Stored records
_ _ _ _ _ _ _

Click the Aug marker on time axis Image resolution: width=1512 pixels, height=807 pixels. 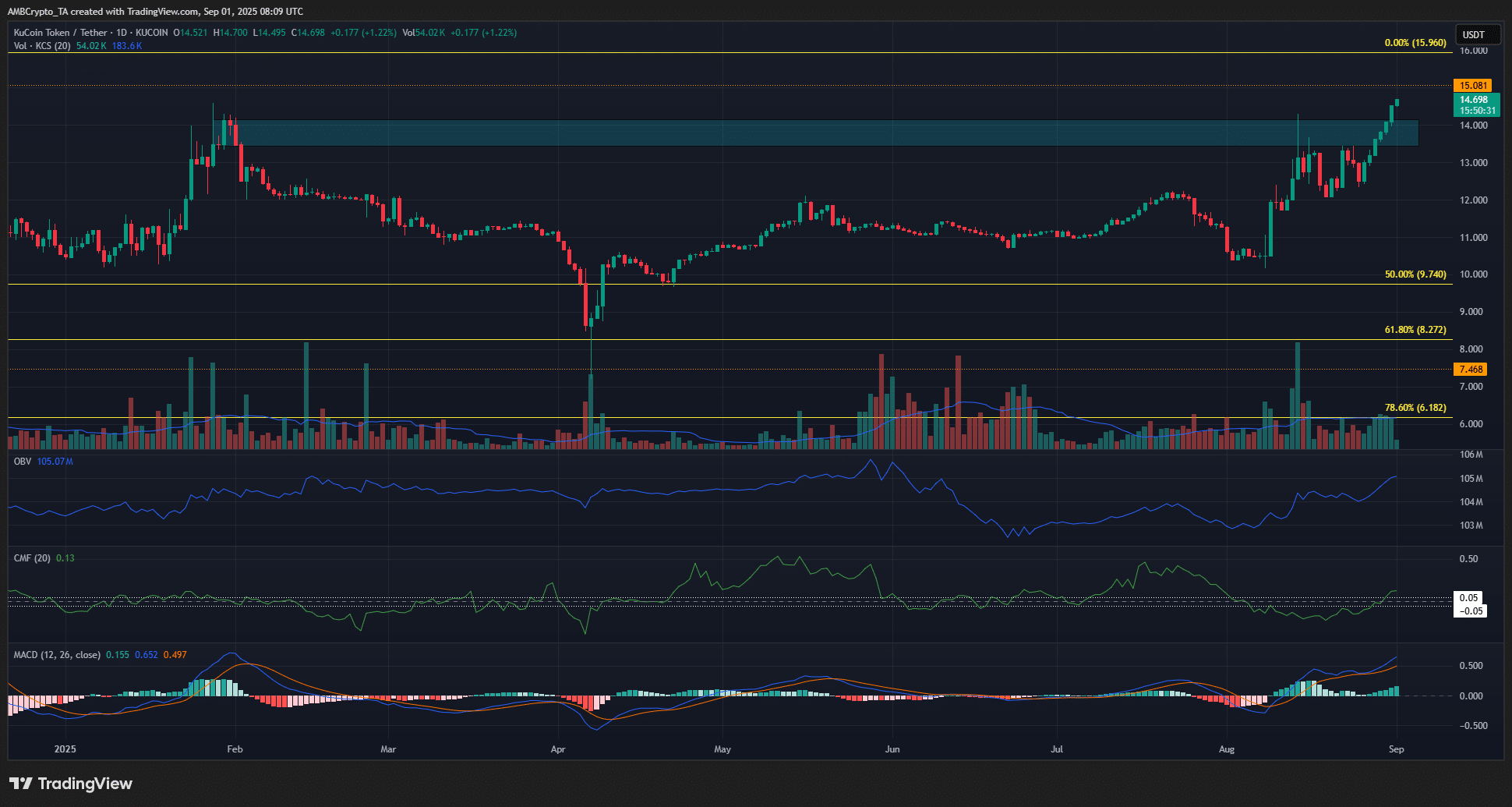tap(1227, 749)
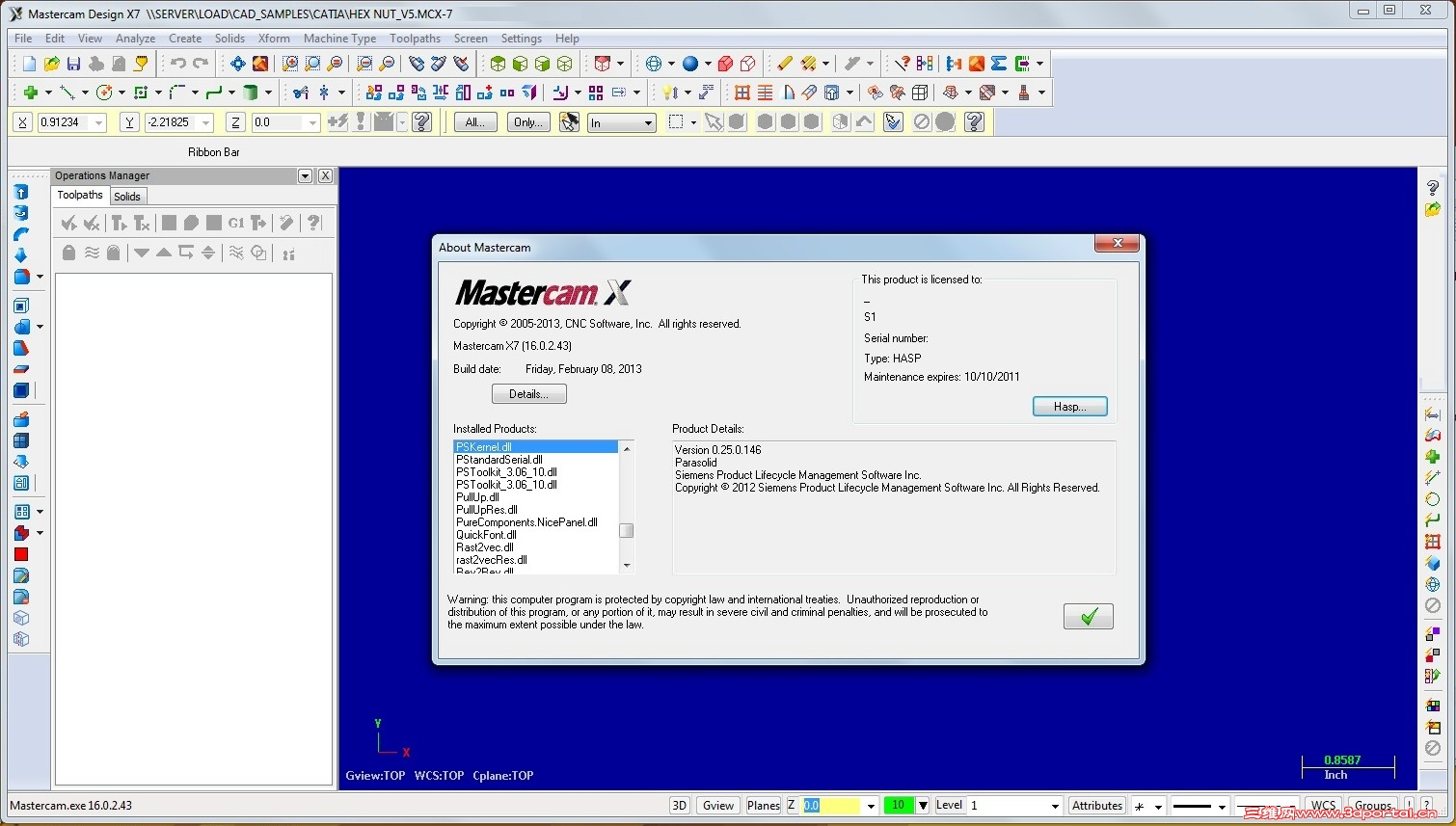
Task: Open the Xform menu
Action: click(274, 39)
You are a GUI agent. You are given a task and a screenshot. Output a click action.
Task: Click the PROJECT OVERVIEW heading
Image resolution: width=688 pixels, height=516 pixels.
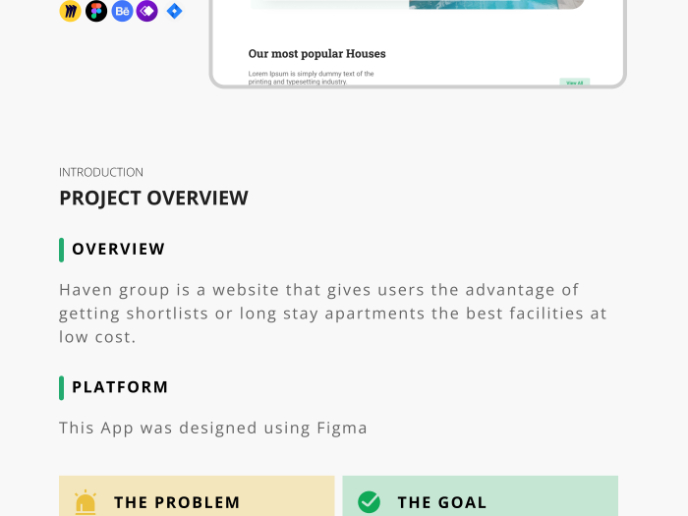tap(153, 198)
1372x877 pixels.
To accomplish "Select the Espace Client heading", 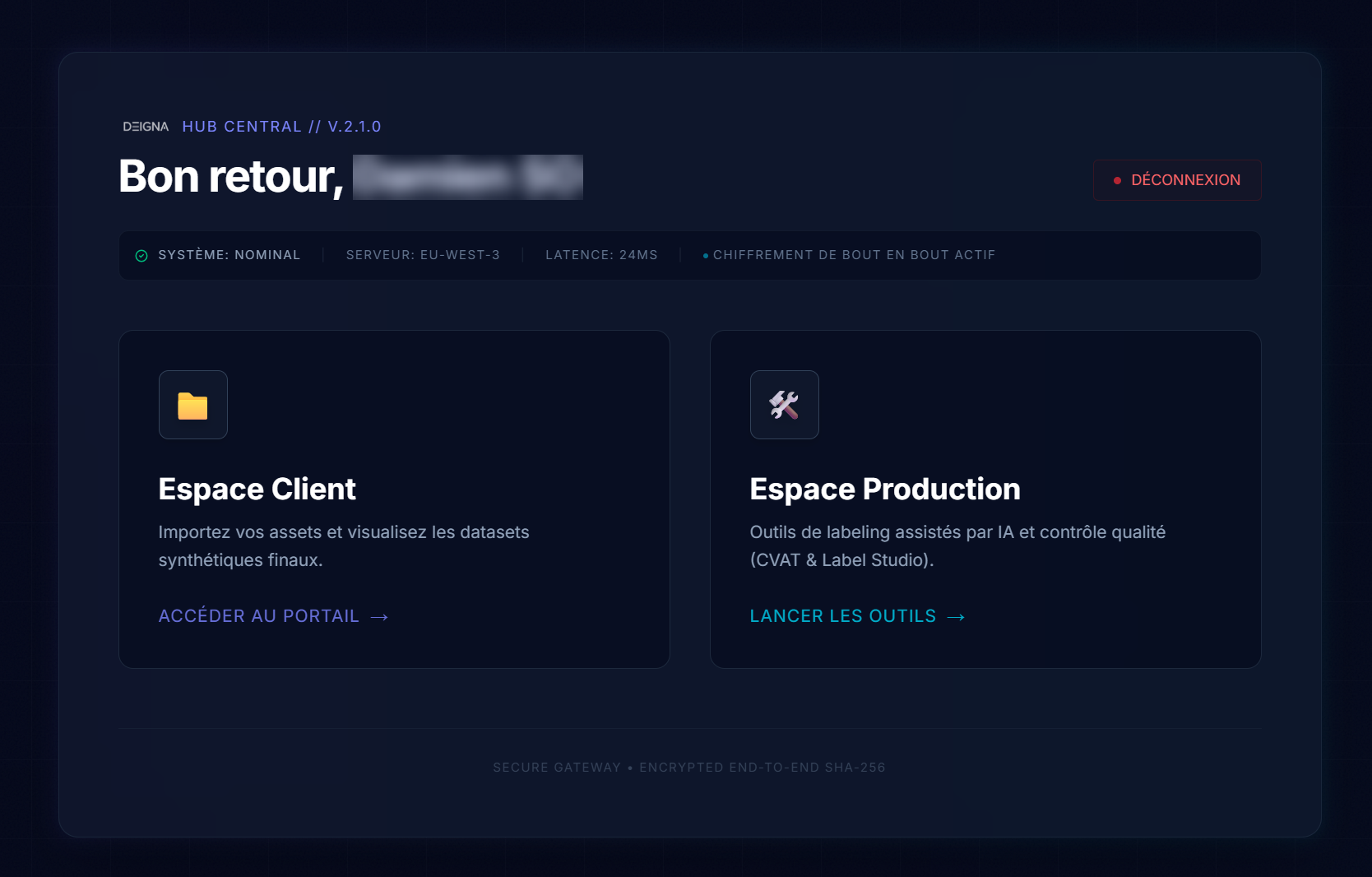I will click(x=257, y=489).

_ _ _ _ _ _ _

§ **What to produce**
Go back to the lines above and output, exactly as they stand, the ones from the line containing "You are a GUI" to the line containing "1372x877 pixels.". Leave all pictures behind.

§ **Solution to this task**
You are a GUI agent. You are given a task and a screenshot. Output a click action.
Task: Click the PROJECT OVERVIEW heading
Image resolution: width=688 pixels, height=516 pixels.
tap(153, 198)
1372x877 pixels.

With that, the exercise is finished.